I intend to keep the website going with periodic updates because we’re not entirely out of the woods yet. I’ll try to keep current schedules, commuting and general station usage tips, and relevant news about Amtrak health, ticket costs, and even travel alternatives on the site. I am hoping, with the help of local politicians, to get a station name change put through so that the name “Bensalem” is associated with the station, possibly in combination with the name “Bucks.” Cornwells Heights was a postal address until 1979 when it essentially vanished and became part of Bensalem’s postal purview.
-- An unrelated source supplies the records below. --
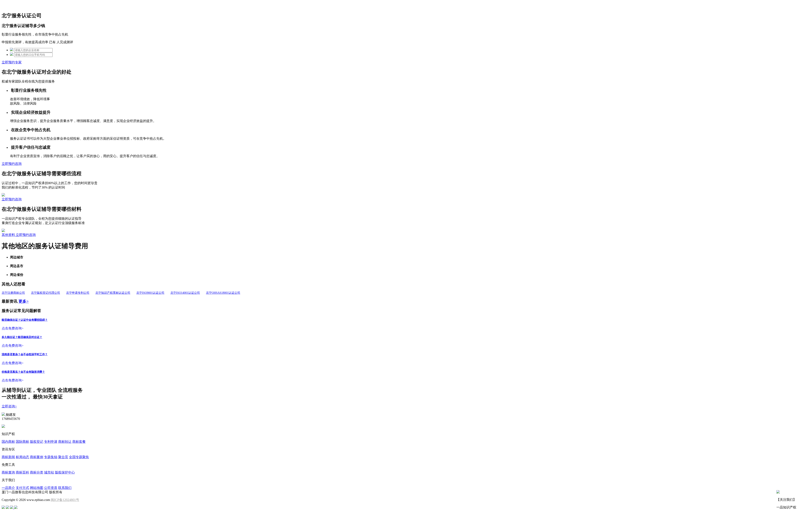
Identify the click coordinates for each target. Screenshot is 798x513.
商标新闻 (8, 457)
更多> (23, 301)
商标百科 (22, 472)
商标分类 (36, 472)
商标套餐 (79, 441)
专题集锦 (50, 457)
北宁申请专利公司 (77, 292)
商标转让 (64, 441)
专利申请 (50, 441)
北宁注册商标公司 (13, 292)
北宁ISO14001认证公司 (185, 292)
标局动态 (22, 457)
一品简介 (8, 488)
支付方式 (22, 488)
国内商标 (8, 441)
Much of the station’s low usage rate may be traced to its these-days-mysterious name which can’t be found on maps. I’ve become rather deeply invested in the station’s future success, and expect to keep working to promote it indefinitely, in the hope that its usage will grow to the point that they wouldn’t dare try to throw us off the Northeast Corridor again.
I’m always appreciative of e-mail. Thoughts on changing the name now are particularly welcome.
What If I Want To Come Home Early Or Late?
Alternative return trains for monthly pass holders are believed (subject to arcane Amtrak restriction changes) to include the following:
From New York City to Trenton (with SPETA Connection)
The first three “early” trains make SEPTA connections, according to the current online schedule, with 4, 8, and 33 minutes to change trains respectively, giving scheduled arrivals at Cornwells Heights at 4:58, 5:25, and 6:13. The first two of these connections appear to be tenuous, so an extra 28 to 48 minutes could occur there on connection miss.
Among the evening trains, the first two give 14 and 10 minutes to change trains respectively, arriving at Cornwells Heights at 8:58 and 9:58. The last two trains both connect with only the last SEPTA train out of Trenton at 12:10, arriving at Cornwells Heights at 12:28. The 11:00 train gives 14 minutes to make the connection, and could end up missing it at times. The 10:05 gives a 72-minute wait at Trenton, but pretty much guarantees you won’t have to take a cab home.
Goodbye, Clockers. Best Wishes, Old Friends.
With the transfer of Amtrak’s Clocker service to New Jersey Transit, Amtrak will nearly cease originating trains out of Philadelphia. Conductors, many our friends and acquaintances for years, will be asked to report to work in other cities like Washington and New York, even though many have homes in Philadelphia and Bucks County. Engineers, too. Other workers at Philadelphia’s Amtrak rail yards, the men and women who have serviced our trains and kept them running well all these years, will likely be less fortunate and will simply be laid off, many having served Amtrak for nearly thirty years. Philadelphia rail service will likely show the effects of these cutbacks in the next few months as winter comes.
Let’s hope we see some familiar faces again on the new trains we will be riding. And please take a moment to remember those we never really knew who kept us on the rails on good days and on bad. They all have deserved to see the railroad come to better than this.
Thanks, best wishes, and goodbye, old friends.